§ GOAL OF THE EXERCISE
Rewrite the listing below so that each "GUI agent" becomes "screen agent". Leave everything else unchanged.

'''

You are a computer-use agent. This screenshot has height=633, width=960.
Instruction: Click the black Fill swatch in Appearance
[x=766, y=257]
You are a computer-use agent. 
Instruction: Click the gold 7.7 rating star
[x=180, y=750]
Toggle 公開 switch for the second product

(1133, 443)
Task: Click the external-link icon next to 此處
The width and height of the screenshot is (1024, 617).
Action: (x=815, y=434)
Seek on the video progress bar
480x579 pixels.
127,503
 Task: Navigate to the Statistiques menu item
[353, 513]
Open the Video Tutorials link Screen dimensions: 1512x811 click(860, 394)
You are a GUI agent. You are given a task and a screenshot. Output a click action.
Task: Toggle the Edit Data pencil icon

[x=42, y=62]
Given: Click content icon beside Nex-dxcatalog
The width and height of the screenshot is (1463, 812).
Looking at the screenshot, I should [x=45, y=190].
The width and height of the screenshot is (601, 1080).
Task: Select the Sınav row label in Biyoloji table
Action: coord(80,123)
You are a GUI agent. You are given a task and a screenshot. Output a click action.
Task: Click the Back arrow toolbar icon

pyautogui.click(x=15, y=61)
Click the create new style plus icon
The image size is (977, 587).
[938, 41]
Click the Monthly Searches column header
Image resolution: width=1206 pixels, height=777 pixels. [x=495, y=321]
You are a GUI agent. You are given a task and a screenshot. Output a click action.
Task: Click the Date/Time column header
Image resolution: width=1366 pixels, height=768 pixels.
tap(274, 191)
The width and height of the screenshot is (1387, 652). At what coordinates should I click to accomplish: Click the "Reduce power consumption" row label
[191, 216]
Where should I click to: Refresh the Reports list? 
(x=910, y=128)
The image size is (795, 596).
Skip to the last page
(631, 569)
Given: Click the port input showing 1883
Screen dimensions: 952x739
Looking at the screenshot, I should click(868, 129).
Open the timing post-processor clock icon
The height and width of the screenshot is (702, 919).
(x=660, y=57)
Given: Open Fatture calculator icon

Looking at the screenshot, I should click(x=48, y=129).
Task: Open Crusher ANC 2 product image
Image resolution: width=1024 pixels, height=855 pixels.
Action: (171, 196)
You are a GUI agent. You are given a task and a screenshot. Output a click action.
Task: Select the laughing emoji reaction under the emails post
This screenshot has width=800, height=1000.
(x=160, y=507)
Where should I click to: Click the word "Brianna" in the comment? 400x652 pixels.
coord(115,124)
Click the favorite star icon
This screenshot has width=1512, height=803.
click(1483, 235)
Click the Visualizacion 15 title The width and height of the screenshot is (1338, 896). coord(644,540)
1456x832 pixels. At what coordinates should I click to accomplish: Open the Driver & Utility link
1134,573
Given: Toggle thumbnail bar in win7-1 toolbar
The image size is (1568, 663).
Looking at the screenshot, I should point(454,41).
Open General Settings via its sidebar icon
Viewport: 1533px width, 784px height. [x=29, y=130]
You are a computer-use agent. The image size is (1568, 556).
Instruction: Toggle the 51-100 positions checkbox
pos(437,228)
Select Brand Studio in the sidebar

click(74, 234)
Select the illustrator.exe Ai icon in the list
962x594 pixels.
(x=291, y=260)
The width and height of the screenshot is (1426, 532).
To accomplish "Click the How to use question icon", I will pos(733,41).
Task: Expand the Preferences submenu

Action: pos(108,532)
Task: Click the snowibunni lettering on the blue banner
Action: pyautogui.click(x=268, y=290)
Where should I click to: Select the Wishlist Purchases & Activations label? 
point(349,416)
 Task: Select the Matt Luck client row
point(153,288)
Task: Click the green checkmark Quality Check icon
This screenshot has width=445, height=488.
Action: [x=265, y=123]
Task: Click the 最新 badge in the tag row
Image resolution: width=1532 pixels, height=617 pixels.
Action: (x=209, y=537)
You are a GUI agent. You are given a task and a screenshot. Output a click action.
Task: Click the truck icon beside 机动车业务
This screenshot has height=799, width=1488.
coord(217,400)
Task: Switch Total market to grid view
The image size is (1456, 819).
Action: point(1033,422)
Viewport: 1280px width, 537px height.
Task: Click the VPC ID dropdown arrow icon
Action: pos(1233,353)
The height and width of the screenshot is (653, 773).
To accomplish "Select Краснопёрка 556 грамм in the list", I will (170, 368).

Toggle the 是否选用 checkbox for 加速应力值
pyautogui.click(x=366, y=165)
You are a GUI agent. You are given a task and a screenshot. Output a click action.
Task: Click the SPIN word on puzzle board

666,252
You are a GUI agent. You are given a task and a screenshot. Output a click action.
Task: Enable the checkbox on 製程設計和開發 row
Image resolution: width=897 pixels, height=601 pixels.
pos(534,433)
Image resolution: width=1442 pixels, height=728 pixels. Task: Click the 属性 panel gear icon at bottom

'''

§ TASK RESPONSE
You are a computer-use agent. This screenshot has height=633, width=960.
Instruction: Click the black Fill swatch in Appearance
[x=766, y=257]
You are a computer-use agent. 
Instruction: Click the gold 7.7 rating star
[x=180, y=750]
Toggle 公開 switch for the second product

(1133, 443)
Task: Click the external-link icon next to 此處
The width and height of the screenshot is (1024, 617).
Action: (x=815, y=434)
Seek on the video progress bar
480x579 pixels.
127,503
 Task: Navigate to the Statistiques menu item
[353, 513]
Open the Video Tutorials link Screen dimensions: 1512x811 click(860, 394)
You are a screen agent. You are given a task and a screenshot. Output a click action.
Task: Toggle the Edit Data pencil icon

[x=42, y=62]
Given: Click content icon beside Nex-dxcatalog
The width and height of the screenshot is (1463, 812).
Looking at the screenshot, I should [x=45, y=190].
The width and height of the screenshot is (601, 1080).
Task: Select the Sınav row label in Biyoloji table
Action: coord(80,123)
You are a screen agent. You are given a task and a screenshot. Output a click action.
Task: Click the Back arrow toolbar icon

pyautogui.click(x=15, y=61)
Click the create new style plus icon
The image size is (977, 587).
[938, 41]
Click the Monthly Searches column header
Image resolution: width=1206 pixels, height=777 pixels. [x=495, y=321]
You are a screen agent. You are given a task and a screenshot. Output a click action.
Task: Click the Date/Time column header
Image resolution: width=1366 pixels, height=768 pixels.
tap(274, 191)
The width and height of the screenshot is (1387, 652). At what coordinates should I click to accomplish: Click the "Reduce power consumption" row label
[191, 216]
Where should I click to: Refresh the Reports list? 
(x=910, y=128)
The image size is (795, 596).
Skip to the last page
(631, 569)
Given: Click the port input showing 1883
Screen dimensions: 952x739
Looking at the screenshot, I should click(868, 129).
Open the timing post-processor clock icon
The height and width of the screenshot is (702, 919).
(x=660, y=57)
Given: Open Fatture calculator icon

Looking at the screenshot, I should click(x=48, y=129).
Task: Open Crusher ANC 2 product image
Image resolution: width=1024 pixels, height=855 pixels.
Action: (171, 196)
You are a screen agent. You are given a task and a screenshot. Output a click action.
Task: Select the laughing emoji reaction under the emails post
This screenshot has width=800, height=1000.
(x=160, y=507)
Where should I click to: Click the word "Brianna" in the comment? 400x652 pixels.
coord(115,124)
Click the favorite star icon
This screenshot has width=1512, height=803.
click(1483, 235)
Click the Visualizacion 15 title The width and height of the screenshot is (1338, 896). coord(644,540)
1456x832 pixels. At what coordinates should I click to accomplish: Open the Driver & Utility link
1134,573
Given: Toggle thumbnail bar in win7-1 toolbar
The image size is (1568, 663).
Looking at the screenshot, I should point(454,41).
Open General Settings via its sidebar icon
Viewport: 1533px width, 784px height. [x=29, y=130]
You are a computer-use agent. The image size is (1568, 556).
Instruction: Toggle the 51-100 positions checkbox
pos(437,228)
Select Brand Studio in the sidebar

click(74, 234)
Select the illustrator.exe Ai icon in the list
962x594 pixels.
(x=291, y=260)
The width and height of the screenshot is (1426, 532).
To accomplish "Click the How to use question icon", I will pos(733,41).
Task: Expand the Preferences submenu

Action: pos(108,532)
Task: Click the snowibunni lettering on the blue banner
Action: pyautogui.click(x=268, y=290)
Where should I click to: Select the Wishlist Purchases & Activations label? 
point(349,416)
 Task: Select the Matt Luck client row
point(153,288)
Task: Click the green checkmark Quality Check icon
This screenshot has width=445, height=488.
Action: [x=265, y=123]
Task: Click the 最新 badge in the tag row
Image resolution: width=1532 pixels, height=617 pixels.
Action: (x=209, y=537)
You are a screen agent. You are given a task and a screenshot. Output a click action.
Task: Click the truck icon beside 机动车业务
This screenshot has height=799, width=1488.
coord(217,400)
Task: Switch Total market to grid view
The image size is (1456, 819).
Action: point(1033,422)
Viewport: 1280px width, 537px height.
Task: Click the VPC ID dropdown arrow icon
Action: pos(1233,353)
The height and width of the screenshot is (653, 773).
To accomplish "Select Краснопёрка 556 грамм in the list", I will (170, 368).

Toggle the 是否选用 checkbox for 加速应力值
pyautogui.click(x=366, y=165)
You are a screen agent. You are given a task and a screenshot. Output a click action.
Task: Click the SPIN word on puzzle board

666,252
You are a screen agent. You are given a task and a screenshot. Output a click action.
Task: Enable the checkbox on 製程設計和開發 row
Image resolution: width=897 pixels, height=601 pixels.
pos(534,433)
Image resolution: width=1442 pixels, height=728 pixels. Task: Click the 属性 panel gear icon at bottom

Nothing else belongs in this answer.